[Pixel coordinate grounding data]

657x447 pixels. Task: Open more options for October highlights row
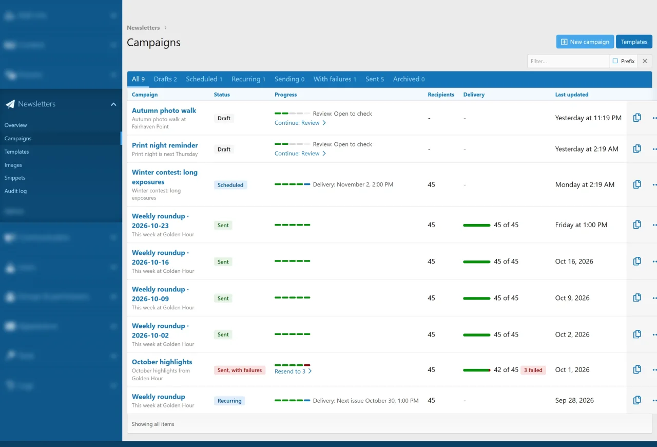654,369
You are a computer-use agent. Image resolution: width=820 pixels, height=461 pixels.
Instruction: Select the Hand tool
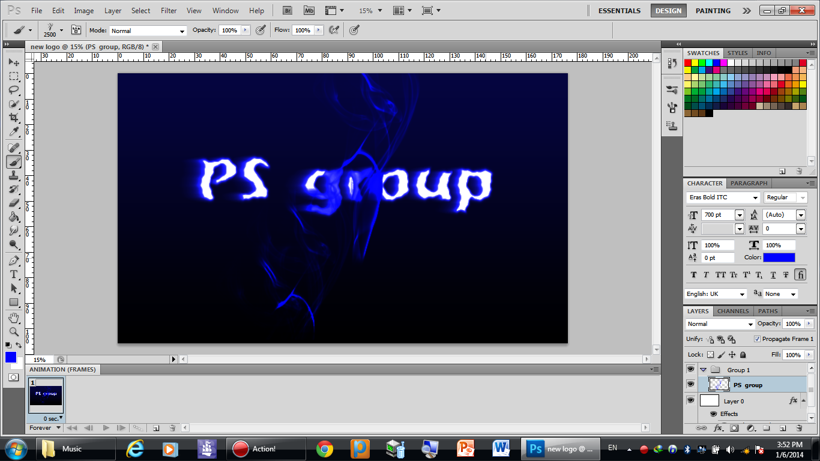click(13, 317)
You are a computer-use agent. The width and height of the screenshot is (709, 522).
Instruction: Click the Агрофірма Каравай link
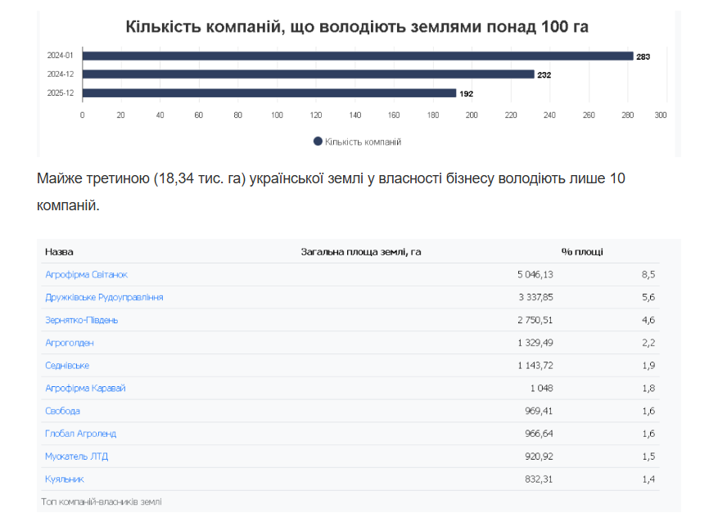click(85, 388)
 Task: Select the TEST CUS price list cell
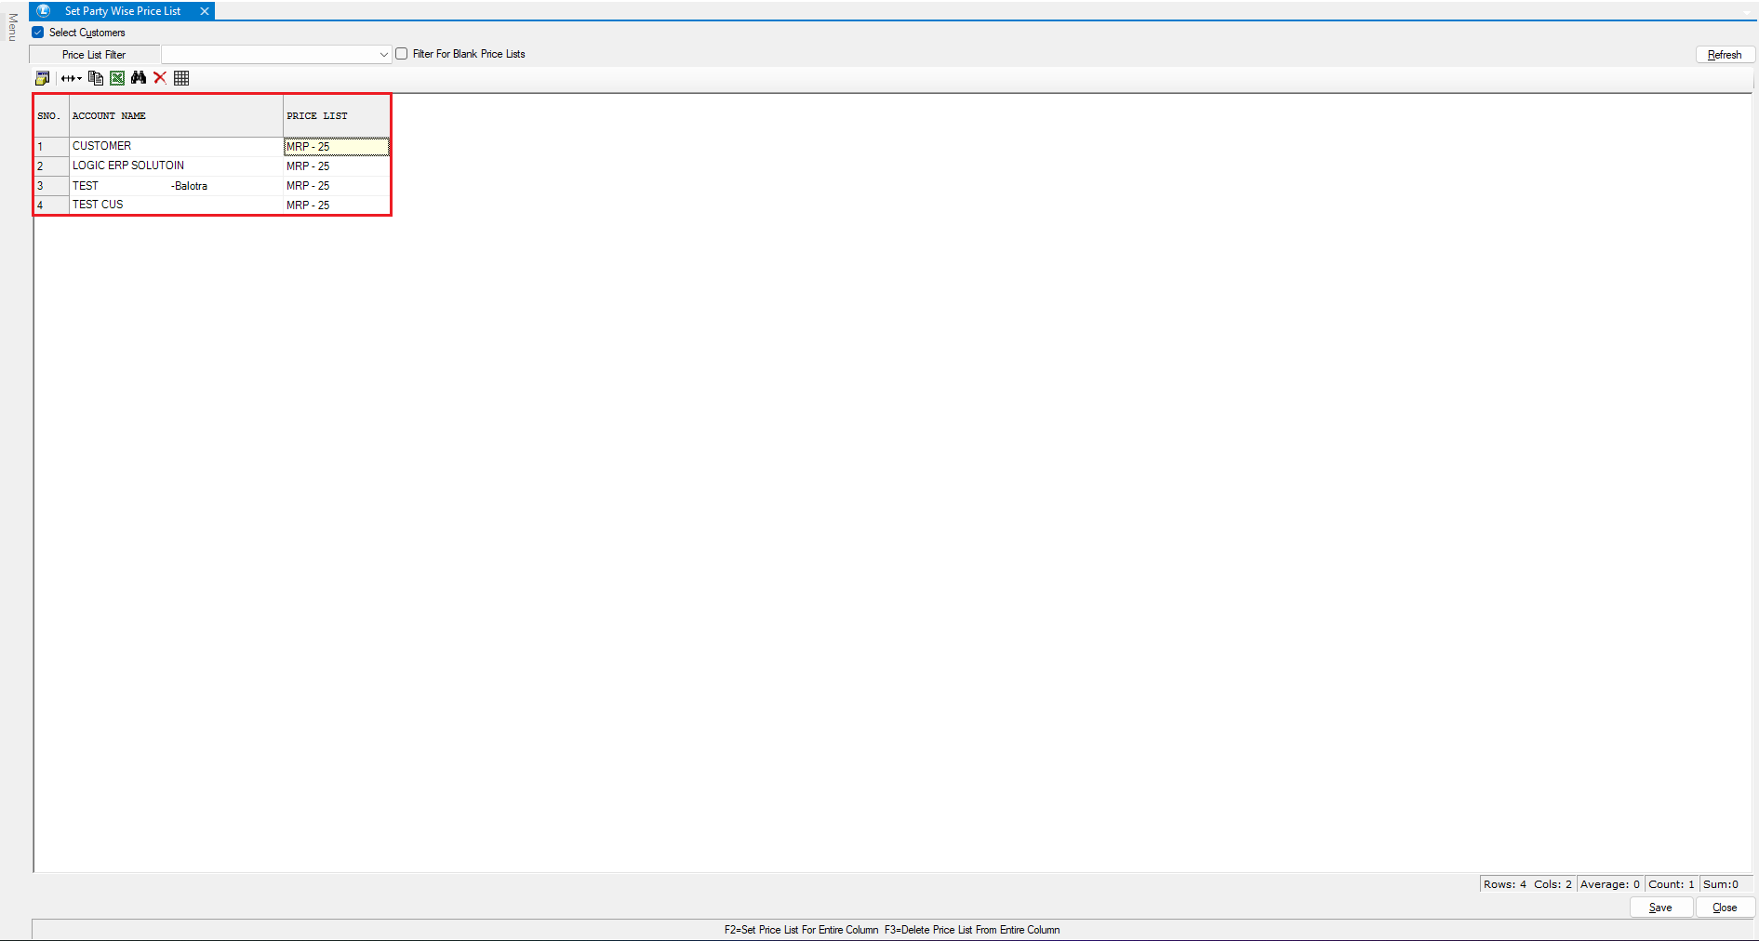336,205
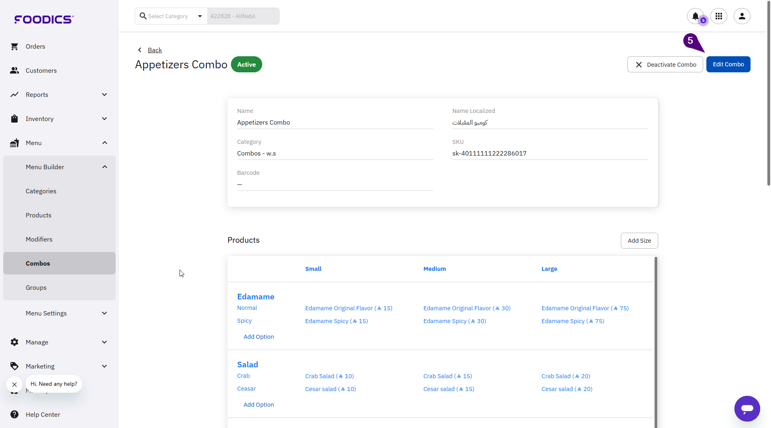Open the chat support bubble
Screen dimensions: 771x428
point(747,409)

### Description of the task:
The answer must be every line of the records that contains the word "agent".

### Solved problem:
You are a computer-use agent. Image resolution: width=820 pixels, height=461 pixels.
You are a computer-use agent. The width and height of the screenshot is (709, 522).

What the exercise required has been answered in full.